» **To do**
Skipping any pictures, repeat exactly and only the lines from the one that holds "How do I perform: Click" to the last line of the material, both included.

» **Data provided**

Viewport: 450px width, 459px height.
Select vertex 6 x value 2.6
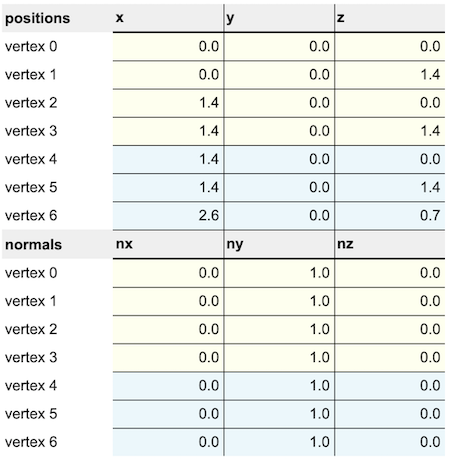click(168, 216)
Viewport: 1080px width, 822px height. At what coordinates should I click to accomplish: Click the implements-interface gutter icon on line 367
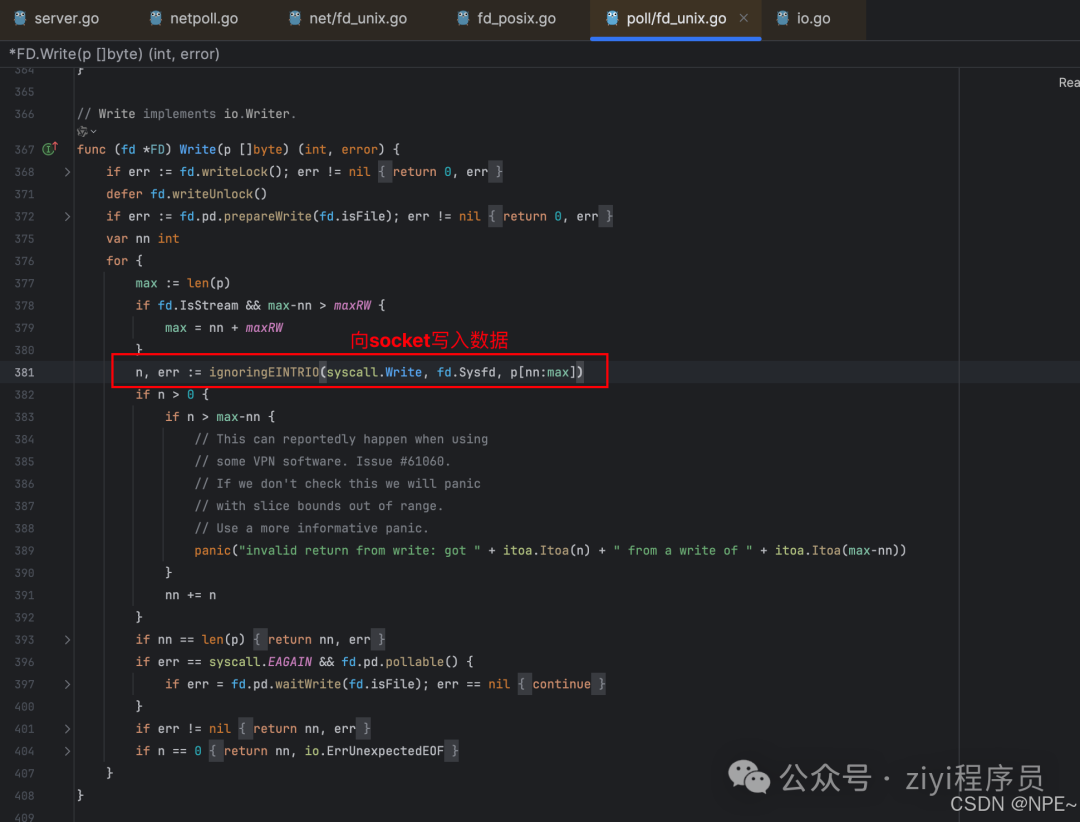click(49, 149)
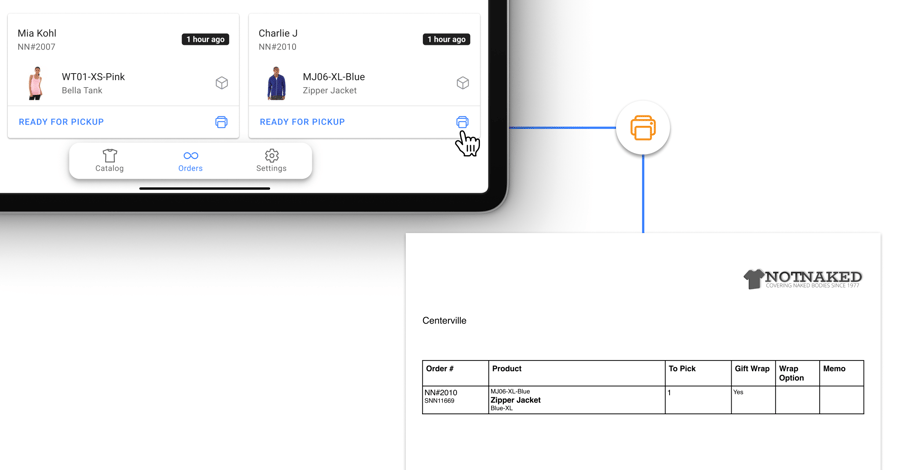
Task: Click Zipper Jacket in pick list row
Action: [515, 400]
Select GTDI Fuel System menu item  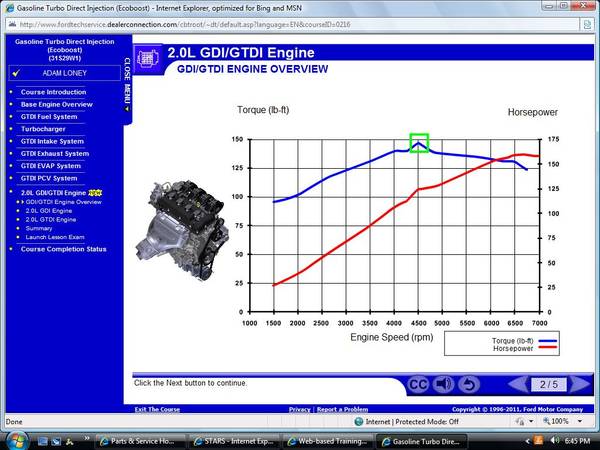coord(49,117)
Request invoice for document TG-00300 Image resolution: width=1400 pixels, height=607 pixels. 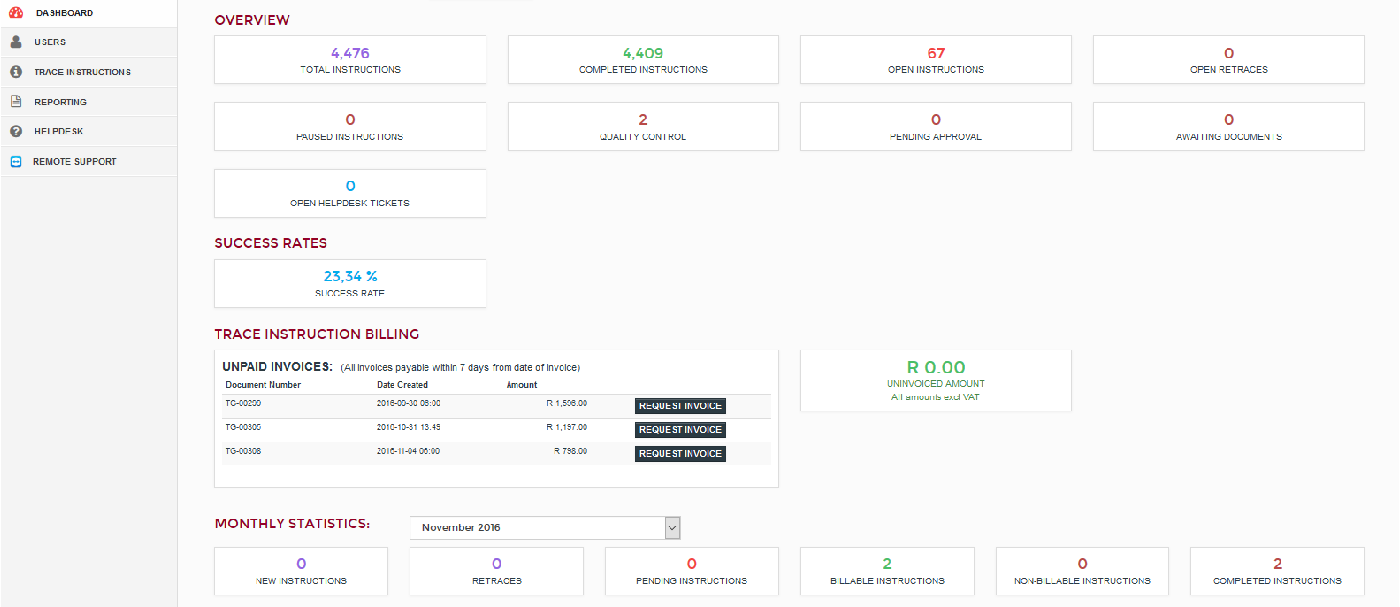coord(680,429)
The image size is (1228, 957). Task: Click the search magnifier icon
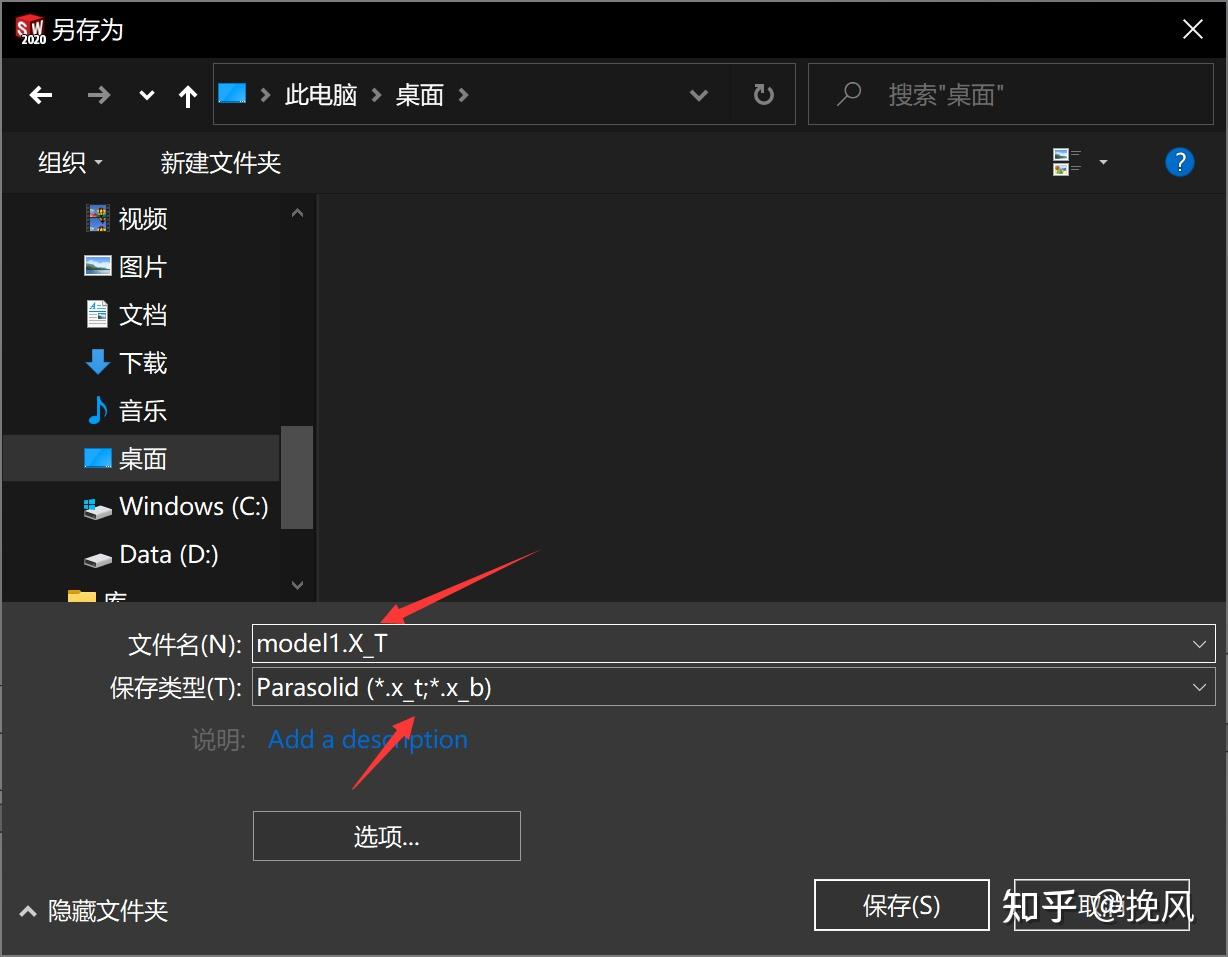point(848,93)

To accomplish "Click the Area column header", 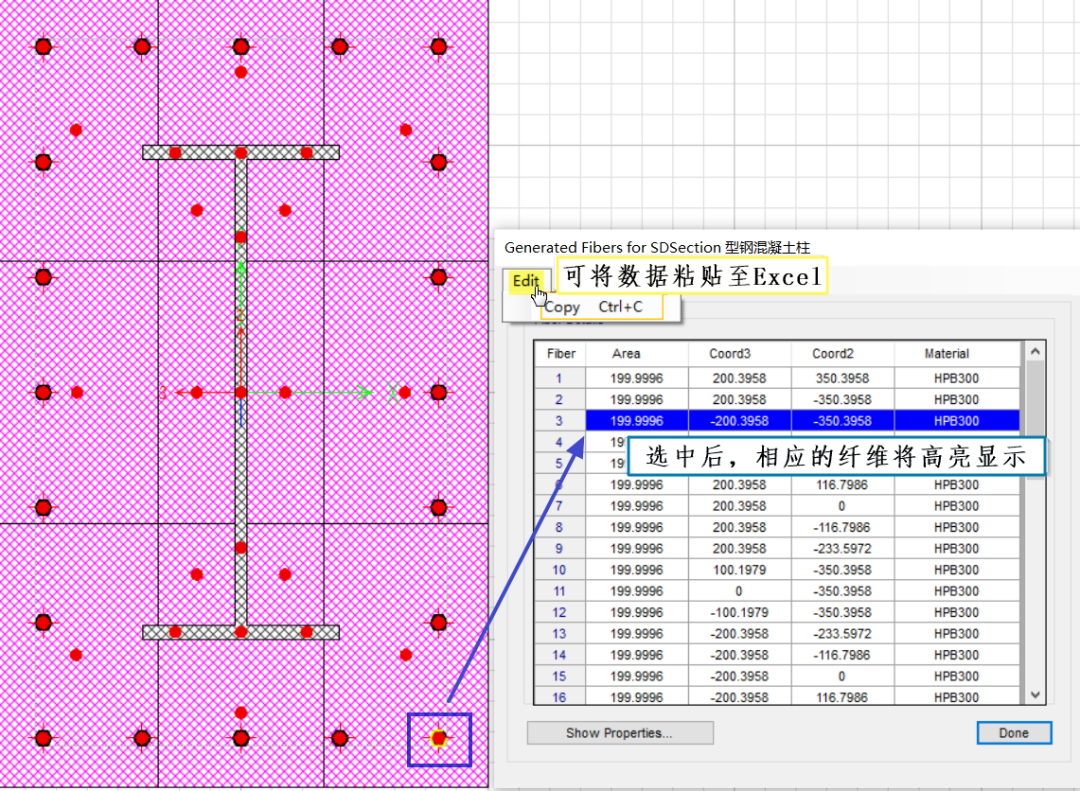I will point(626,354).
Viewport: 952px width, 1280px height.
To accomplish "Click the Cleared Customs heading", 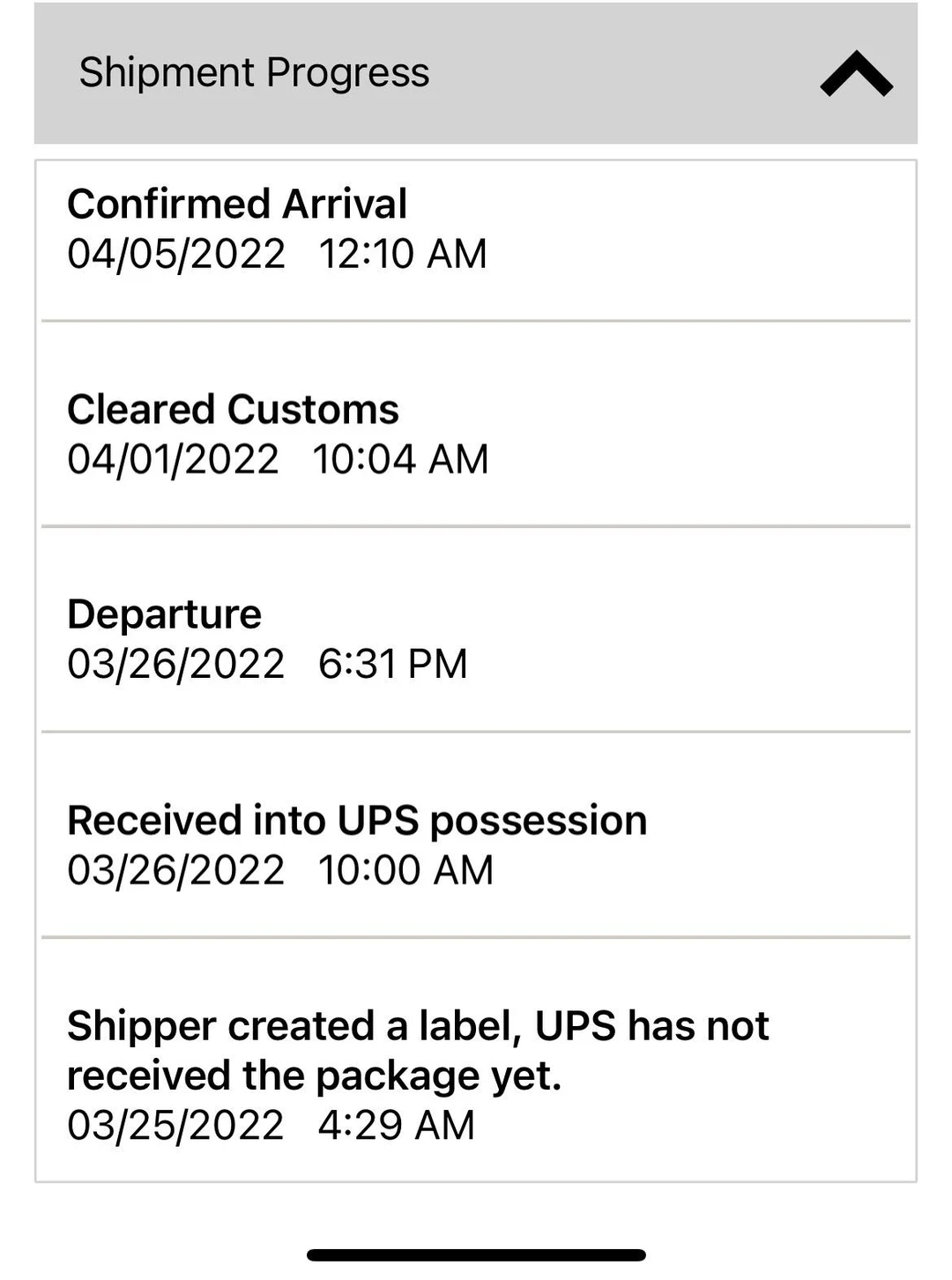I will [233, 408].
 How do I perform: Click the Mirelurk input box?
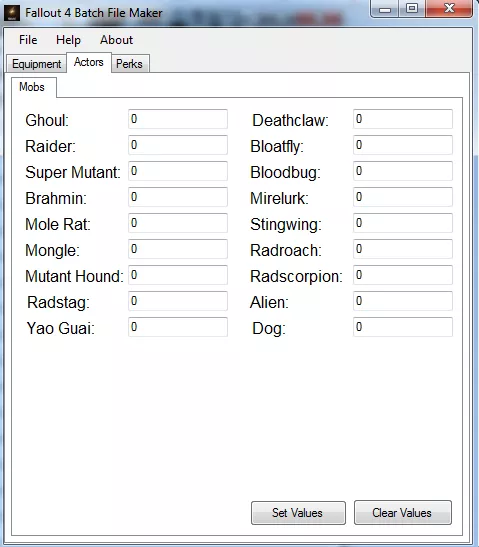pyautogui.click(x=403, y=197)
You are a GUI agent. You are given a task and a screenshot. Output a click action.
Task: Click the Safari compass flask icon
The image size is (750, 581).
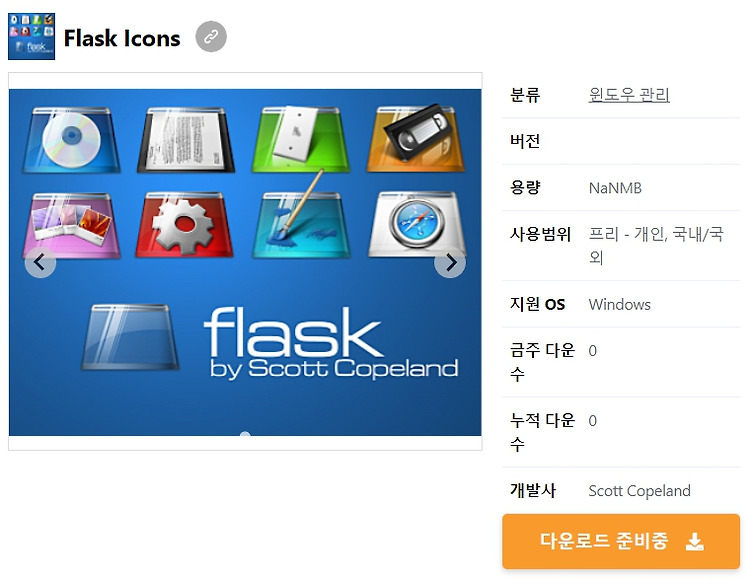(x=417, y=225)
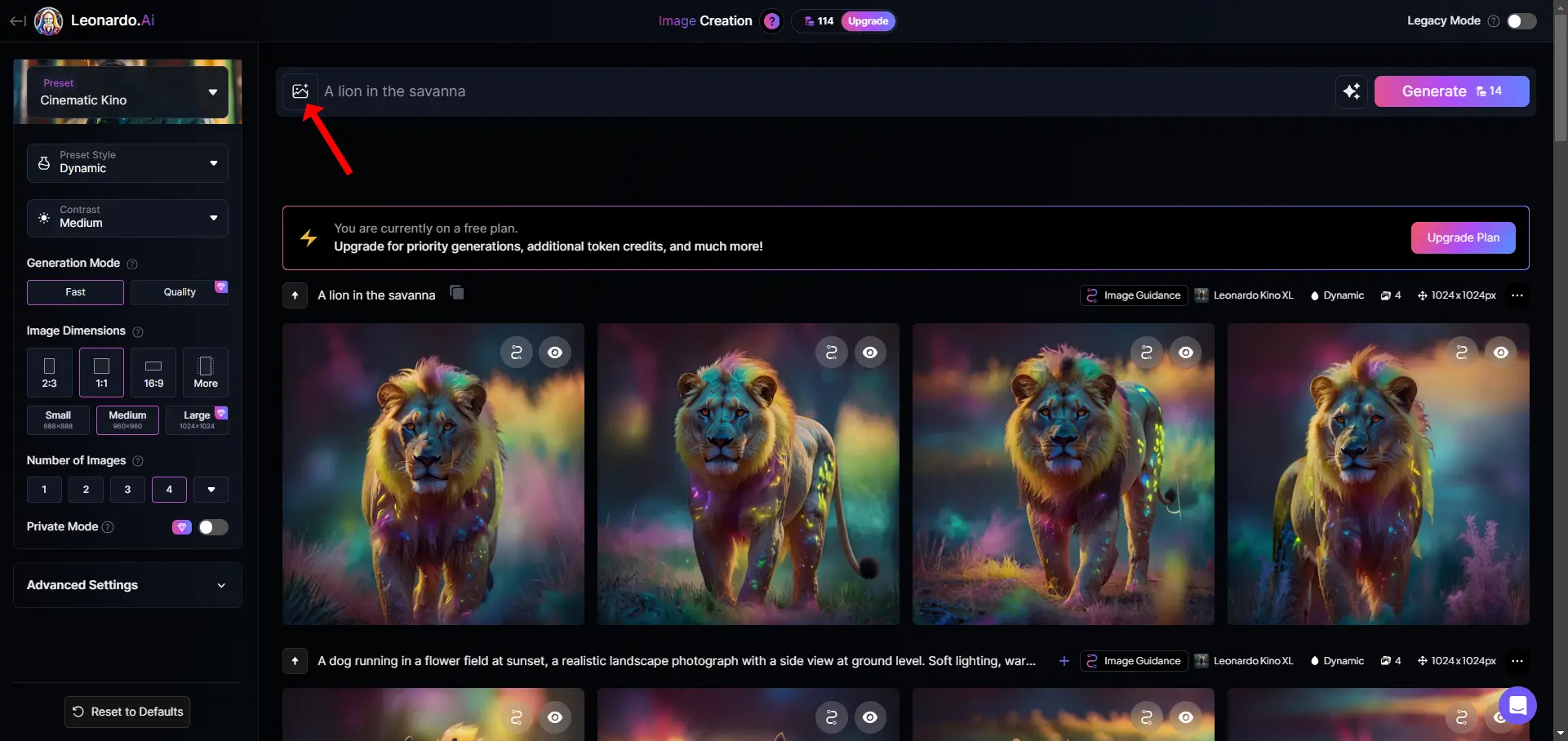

» **Response below**
 How do I perform: Click the Mirelurk input box?
pyautogui.click(x=403, y=197)
You are a GUI agent. You are given a task and a screenshot. Output a click action.
Task: Click the Safari compass flask icon
The image size is (750, 581).
(x=417, y=225)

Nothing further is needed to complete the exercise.